Diante disso, o que deve fazer a esquerda? 1) Não cair na ladainha de Frente Ampla com a ala plutocrática do golpe de 2016, não permanecer no erro da ilusão eleitoreira, aproximar-se das demandas cotidianas da classe trabalhadora, recuperando sua confiança. O blá, blá, blá da conciliação de classe já demonstrou estar fadado ao fracasso. Errar uma vez é aprendizado, errar duas vezes indo pelo mesmo caminho é burrice. Não precisamos de esquerda agradando banqueiro e tendo medo de militar. 2) Denunciar os generais golpistas, assim como o agronegócio. Jair Messias Bolsonaro era apenas o rosto de um projeto dos militares, o seu governo era um governo militar. Generais da ativa e da reserva opinavam sobre política, participavam do governo e articulação, assim como participaram das ações durante a pandemia. Devem ser responsabilizados. Responsabilizar apenas o boi de piranha mais famoso do Brasil (Que é Bolsonaro) é jogar a poeira debaixo do tapete. 3) Exigir a exoneração do bolsonarista José Múcio Monteiro, o ovo da serpente dentro do governo Lula, assim como afastamento definitivo de Ibanês Rocha. 4) Lutar por resoluções radicais para problemas graves: Reforma agrária para derrotar o latifúndio que sempre está ao lado dos mais reacionários e fascistas políticos, reestatização das empresas privatizadas, fim do Novo Ensino Médio e fortalecimento do ensino crítico nas escolas, regulamentação da Mídia, entre outros. Essa é a verdadeira agenda mínima! 5) Devemos sempre criticar o Governo Lula à esquerda! Nunca cair na armadilha de moralismos baratos, nossa crítica tem de ser inteligente e radical, devemos lutar por uma atitude mais à esquerda do presente governo, enquanto construímos uma alternativa realmente popular e socialista.
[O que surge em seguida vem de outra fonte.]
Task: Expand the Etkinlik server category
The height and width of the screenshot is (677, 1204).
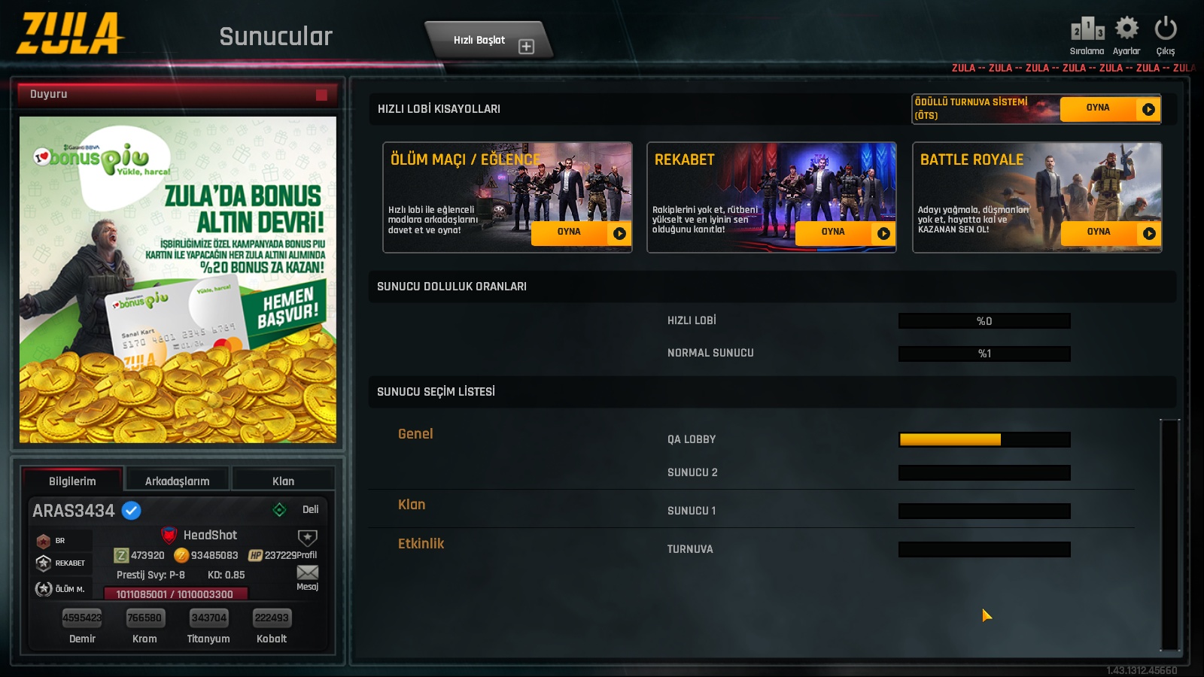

É impossível cometer o mesmo erro duas vezes e esperar resultados diferentes. Temos de ter uma política de independência de classe, voltada para a construção de um governo popular! Temos de resgatar nosso papel de vanguarda, lutar pelas pautas imediatas sempre pensando em como a luta de hoje ajudará na formação de um plano de longo prazo de transformação de nosso país! Sem isso estaremos lutando às cegas e, em breve, um novo projeto de fascismo tropical surgirá. Precisamos vencer!